ReverseIQ Newsletters

Posts Tagged ‘Top 10 Reverse Mortgage Lenders’

Reverse Mortgage Wholesale Leaders – July 2010

As we wind down the summer with Labor Day in the rear view mirror, it’s perhaps only fitting that the rest of the year is coming into view. If July’s numbers are any indication of what’s to come, the long rumored shift in business momentum toward large institutional shops and away from small brokers appears to be well under way.

Both Retail and Broker/Wholesale volumes were up in July (albeit off the pace of a furious bounce back in June), but the contrast couldn’t be clearer: Retail growth was more than 3x as fast as Broker/Wholesale, further widening the lead Retail only recently gained in total volume.

Among lenders, there’s a very interesting divergence happening as well. From a combined Retail/Wholesale perspective, many of the top 10 lenders are under-performing the industry’s growth rate since the May low point, but 3 lenders are striking exceptions:

  • Genworth is up 228% to 581 units, with much of the growth coming from Wholesale
  • Metlife is up 85% to 1,062 units
  • Wells Fargo is up 37% to 1,460 units

Doing some quick math, it’s clear that these three lenders alone accounted for 97% of the increase in units from May to June for the entire industry. That’s perhaps the best example we’ve ever seen of a very narrow recovery in volume, which begs the question why these three are succeeding so much more than the rest of the industry together.

These are  large institutions but there are other large institutions here that did not see similar growth, and 1 of the 3 isn’t an HMBS issuer so that argument has holes too. We don’t have an answer to this riddle for you this month, but for now we’re content to simply live in interesting times and hope someone does a case study someday.

Be sure to click the link below to access the full report:

Wholesale Leaders

Reverse Mortgage Retail Leaders – August 2010

It’s always more fun to report good news (since no one shoots the messenger in these cases!) and August continued a welcome trend higher in reverse mortgage business volumes.  Endorsements were up 12.6% from July, again coming in ahead of increases in competition since the trough in May.

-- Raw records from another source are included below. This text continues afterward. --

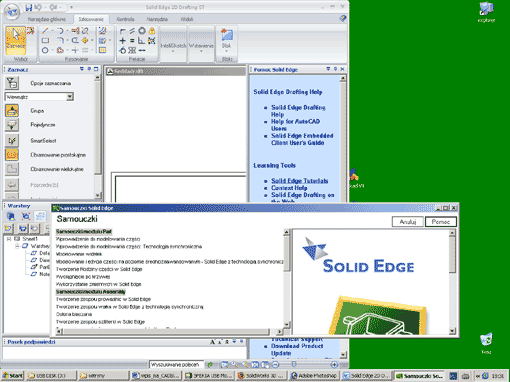Click the SmartSelect icon
Image resolution: width=510 pixels, height=382 pixels.
coord(12,141)
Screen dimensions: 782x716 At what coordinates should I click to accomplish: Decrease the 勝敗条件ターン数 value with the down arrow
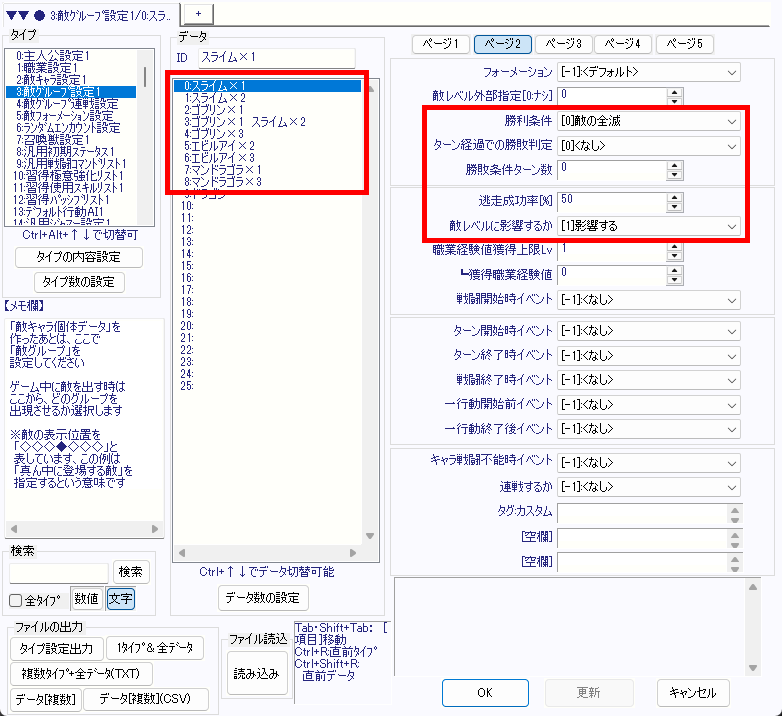coord(674,174)
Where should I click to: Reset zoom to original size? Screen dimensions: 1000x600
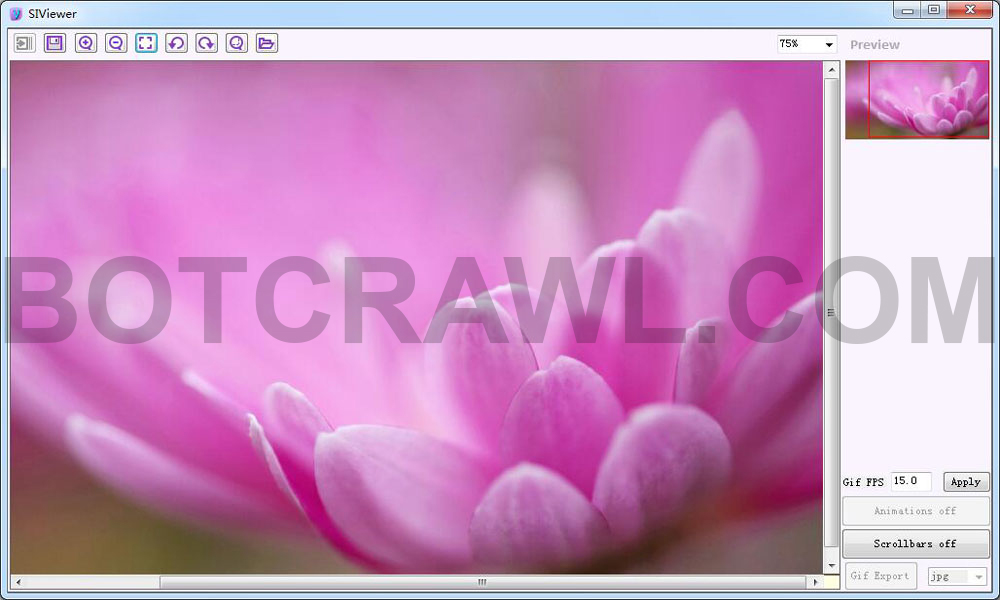(236, 42)
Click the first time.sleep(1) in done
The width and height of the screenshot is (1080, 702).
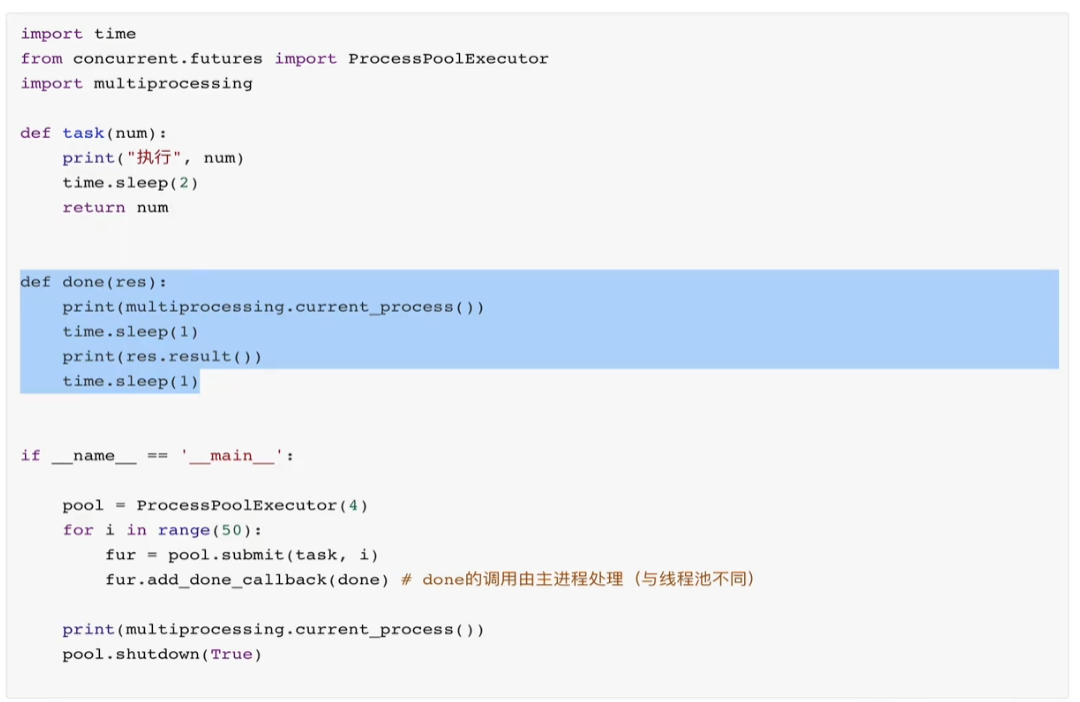(x=130, y=331)
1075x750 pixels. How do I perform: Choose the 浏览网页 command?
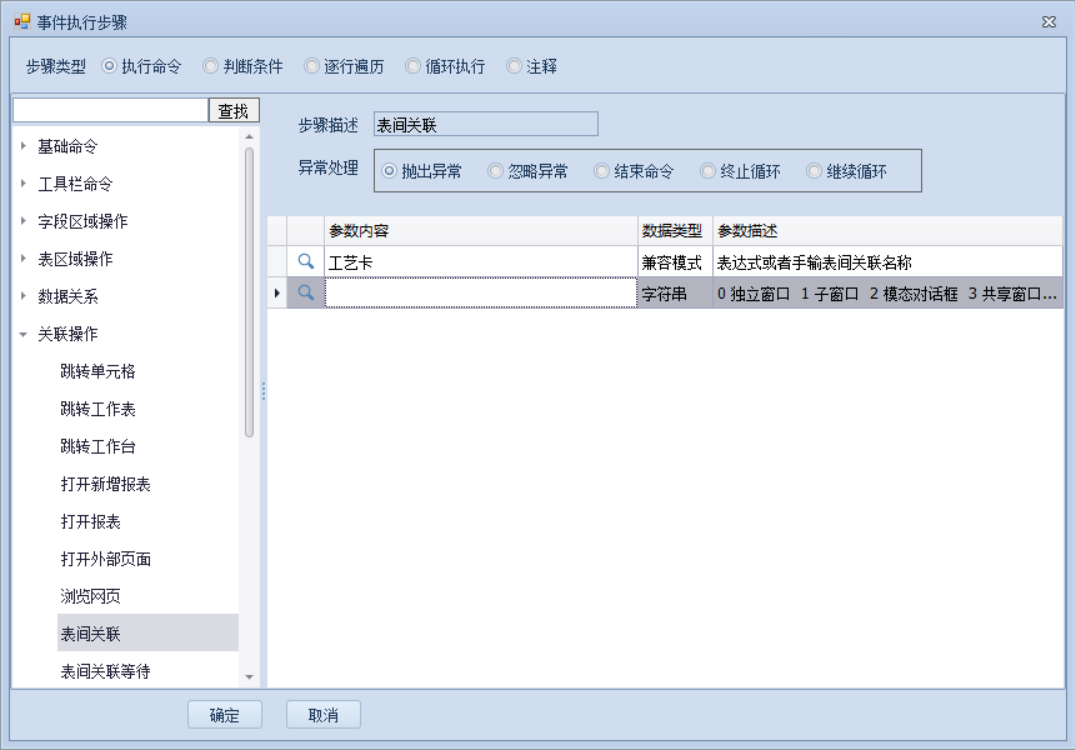point(91,597)
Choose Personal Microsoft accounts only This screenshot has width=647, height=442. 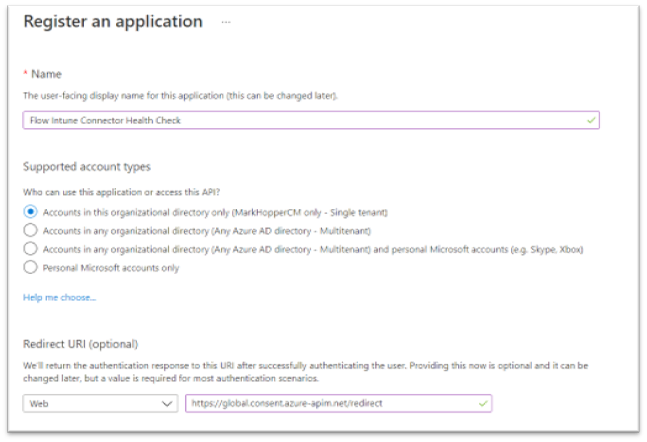tap(30, 266)
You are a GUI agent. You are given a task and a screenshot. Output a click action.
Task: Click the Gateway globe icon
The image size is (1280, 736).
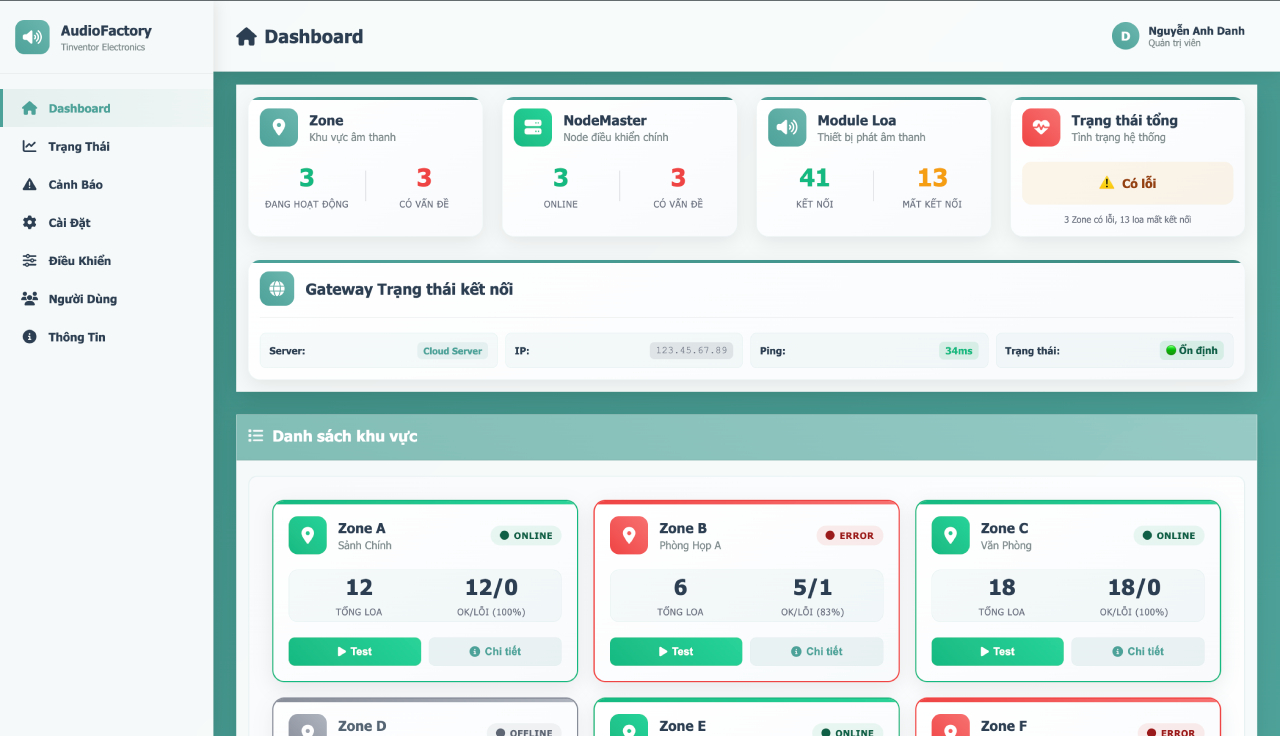tap(277, 289)
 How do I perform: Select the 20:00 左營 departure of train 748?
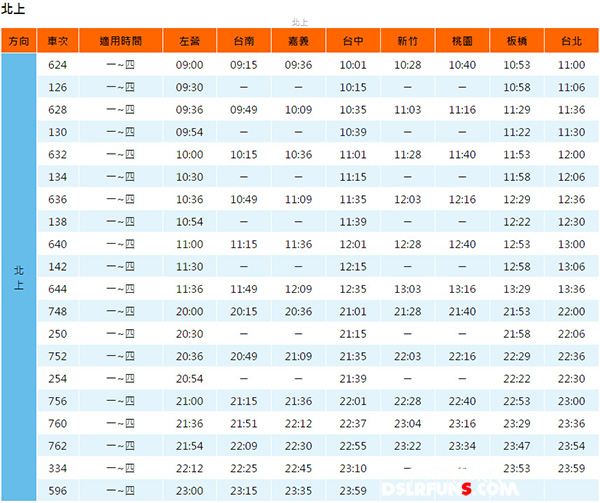pos(189,311)
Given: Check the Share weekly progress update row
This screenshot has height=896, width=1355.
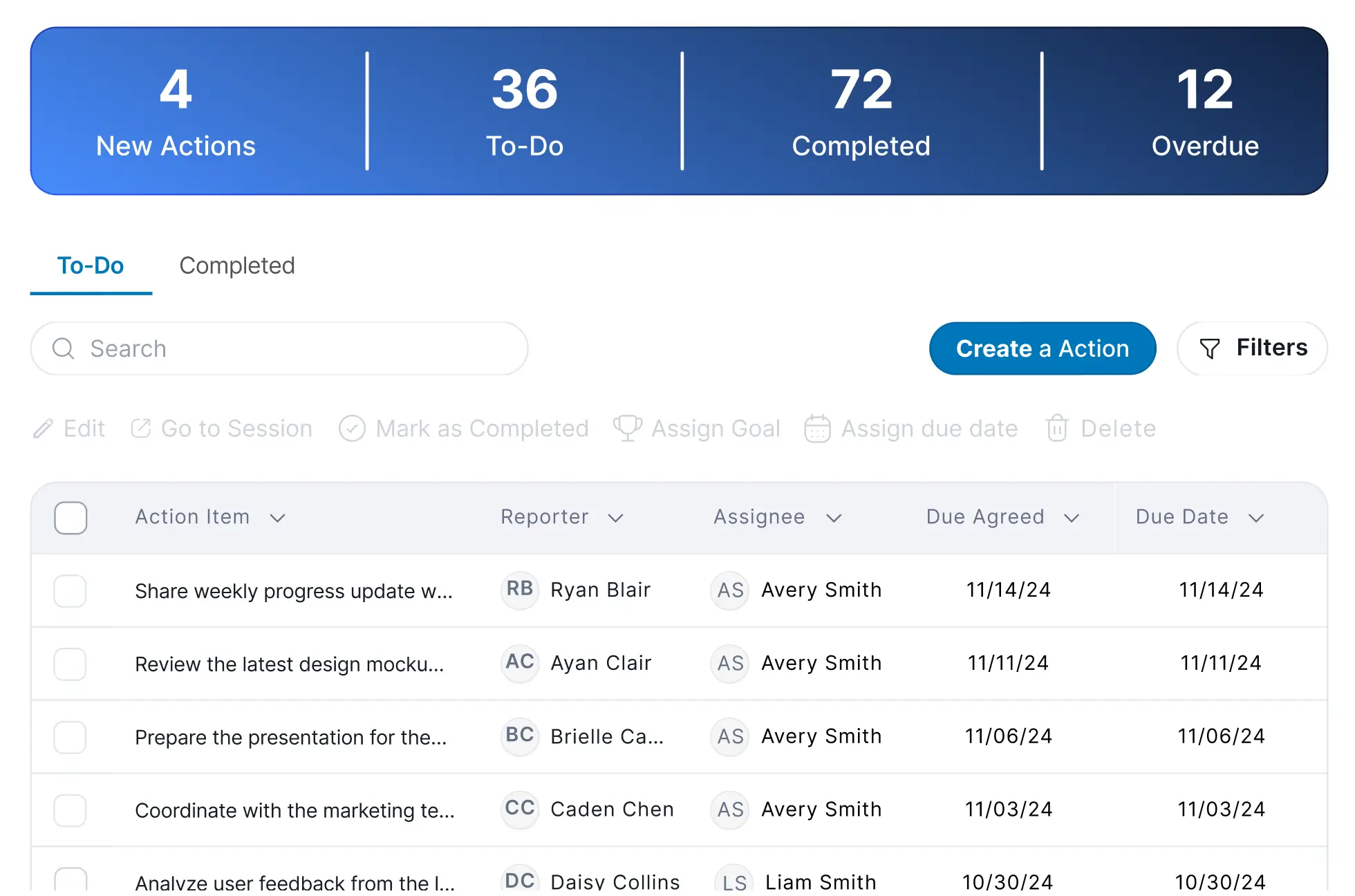Looking at the screenshot, I should click(x=71, y=591).
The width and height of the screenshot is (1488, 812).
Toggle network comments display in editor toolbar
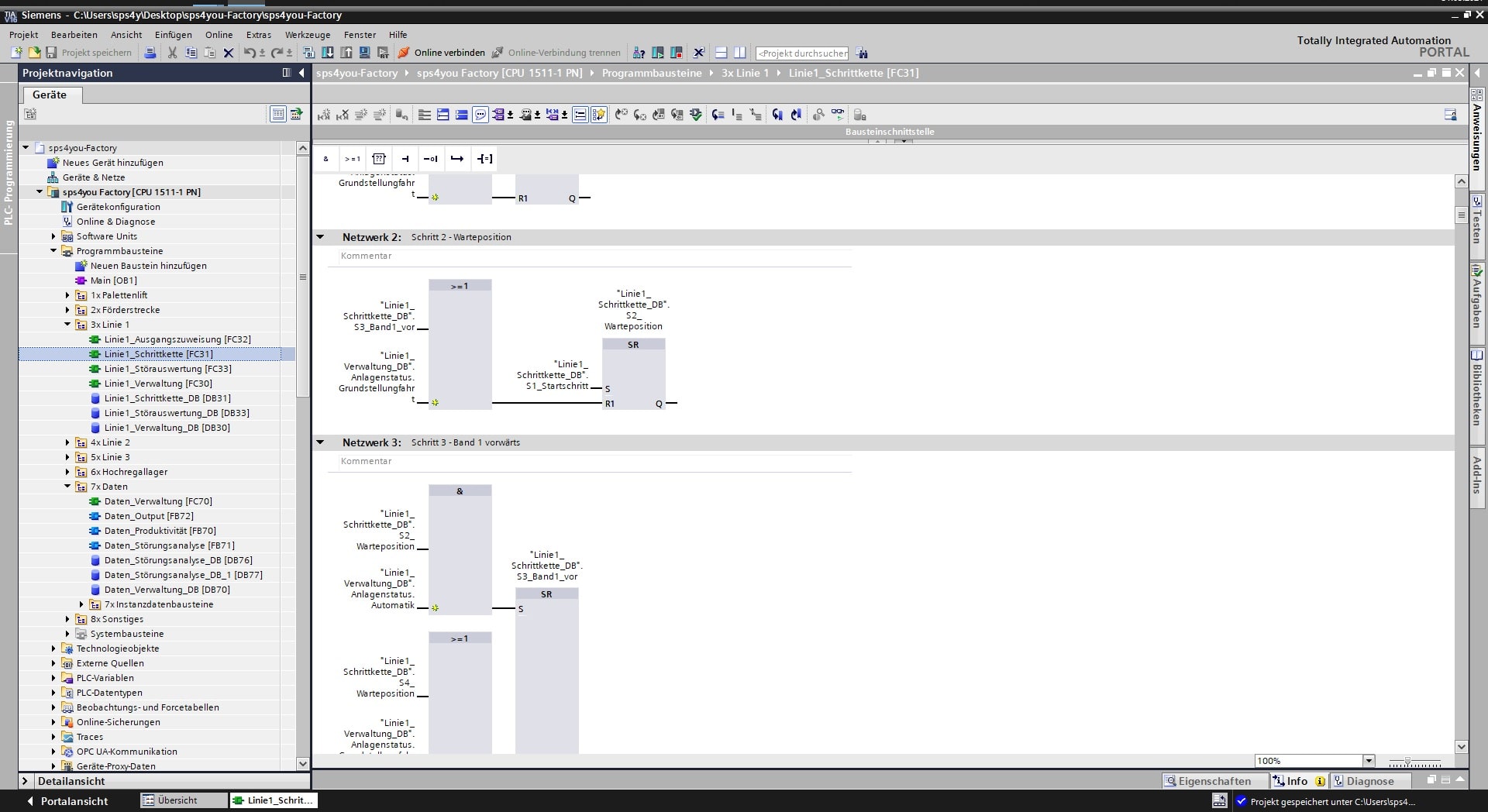click(480, 115)
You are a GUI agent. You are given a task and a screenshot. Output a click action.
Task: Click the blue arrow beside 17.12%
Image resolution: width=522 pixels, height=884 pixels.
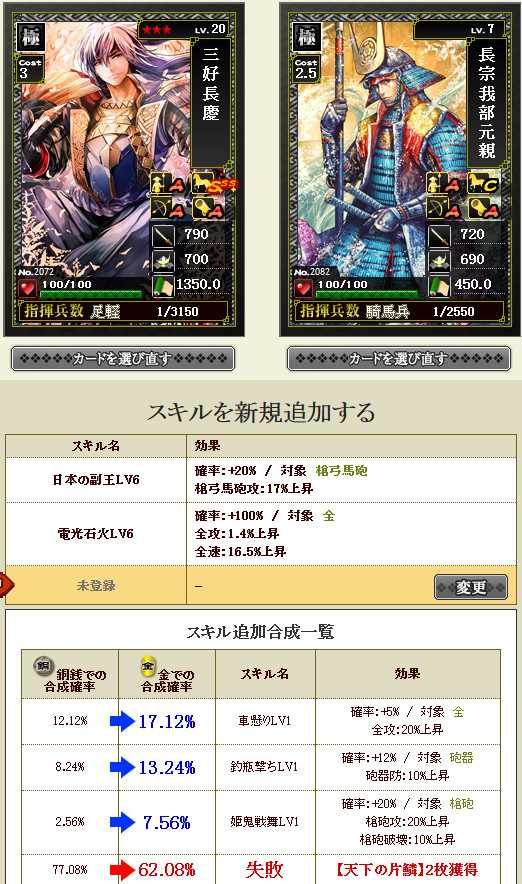[x=122, y=721]
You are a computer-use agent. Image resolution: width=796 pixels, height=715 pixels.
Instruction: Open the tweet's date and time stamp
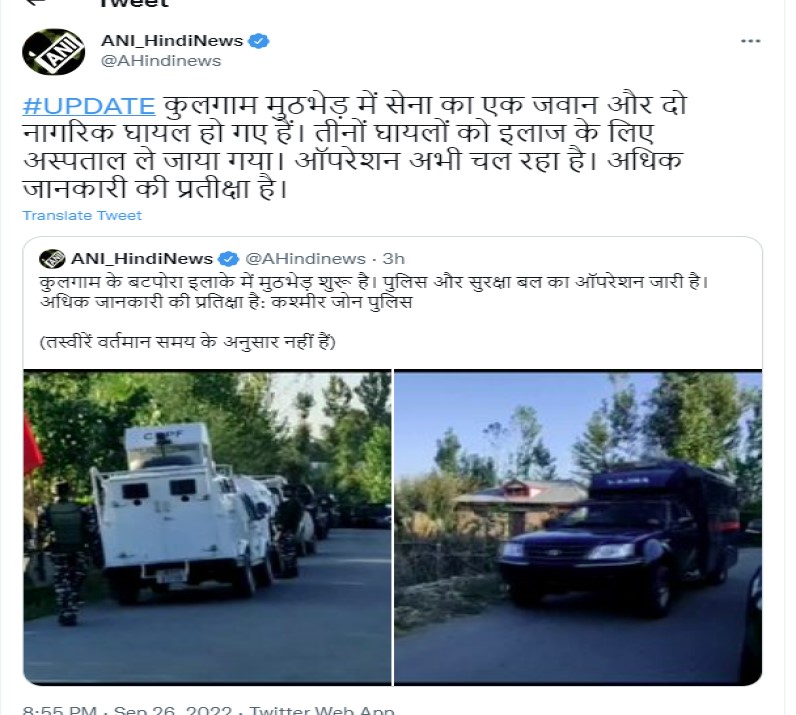[127, 709]
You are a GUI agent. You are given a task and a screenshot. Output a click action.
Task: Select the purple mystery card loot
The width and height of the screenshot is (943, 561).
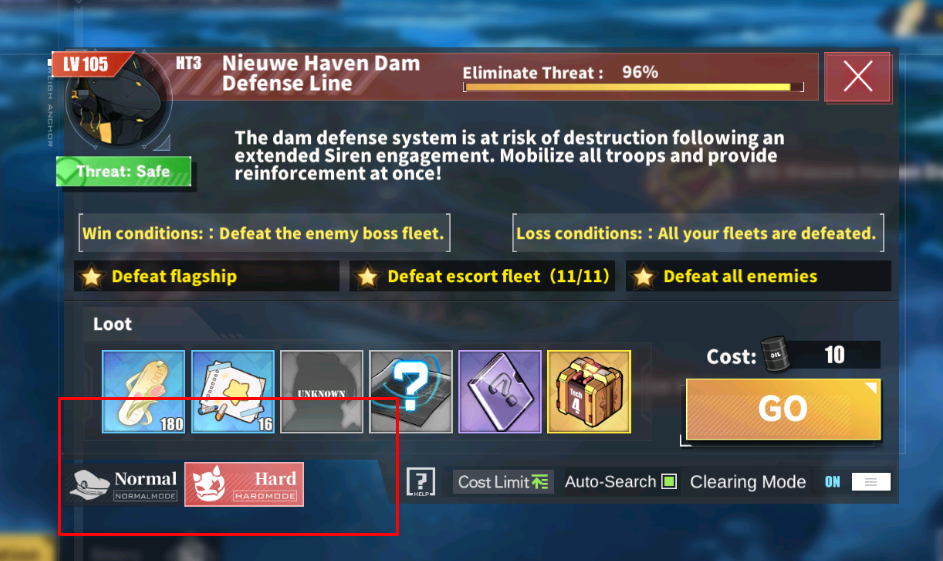pos(500,391)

We also saw modest success in applications, coming in at 8,961 for the month of July.  While that’s lower than June’s figure by 1.4%, there is a reason to be hopeful here.  First, the updated chart with applications and endorsements (with timing adjusted 4 months for endorsements):

This first chart shows endorsement volumes following nicely along our application path, but the second chart shows a more optimistic trend in applications than the raw number suggests:

July had 2 fewer business days than June, which turns a -1.4% decline in the raw number to 8% growth in the per business day results.  If we maintained the same pace in August (with 23 business days like June), then we would have been over 9,800 applications.

Lots of additional trend data and analysis is available in the full report by clicking the image below. Enjoy!

Retail Leaders Report

Reverse Mortgage Wholesale Leaders – June 2010

After a very tough May for the reverse mortgage broker business, June provided a welcome bounce that almost kept pace with retail/direct endorsements. Broker volume grew 15.2% while retail/direct grew slightly faster at 17.6% as the overall business regained some traction from May’s trough levels. Retail/direct volumes have continued to outpace broker loans, continuing the trend started last month but we’ll wait a while before calling this the new world order for reverse.

One of the interesting trends we’re watching is the consolidation of lending in the reverse mortgage market toward fewer, larger lenders. We’ve written about this before, and it’s an interesting complementary perspective to the count of active lenders and average loans per lender.

Here’s a good illustration:

  • In 2008, there were 2,950 active lenders, compared to 3,151 in 2009
  • The 100 largest lenders for 2008 shrank -6.8% in 2009, but the other 2,850 lenders actually grew by 4.6%

  • The number of lenders shrank from 2,483 in Jan-Jun 2009 to 1,883 in 2010
  • The 100 largest lenders for Jan-Jun 2009 shrank -42.2%, while the other 2,383 shrank a smaller -32.6%

So if the number of lenders is shrinking but the largest lenders aren’t staying ahead of the market as a group, what is the tradeoff? Survival.

  • Only one among the top 100 2008 lenders was not active in 2009 (1%), compared to 827 disappearances among the other 2,850 (29%)
  • It got worse for both groups in 2010, with 3 of the top 100 2009 lenders gone (3%), but a whopping 1,136 (47.7%) of the smaller lenders leaving the business

Of course, there were certainly some big winners among the survivors among non top 100 lenders in both years, otherwise the growth rates would be lagging the top 100. It’s never been easy to be small, but right now the risk/reward is more exaggerated than ever.

Big may not be beautiful these days but it’s a lot less ugly than being small.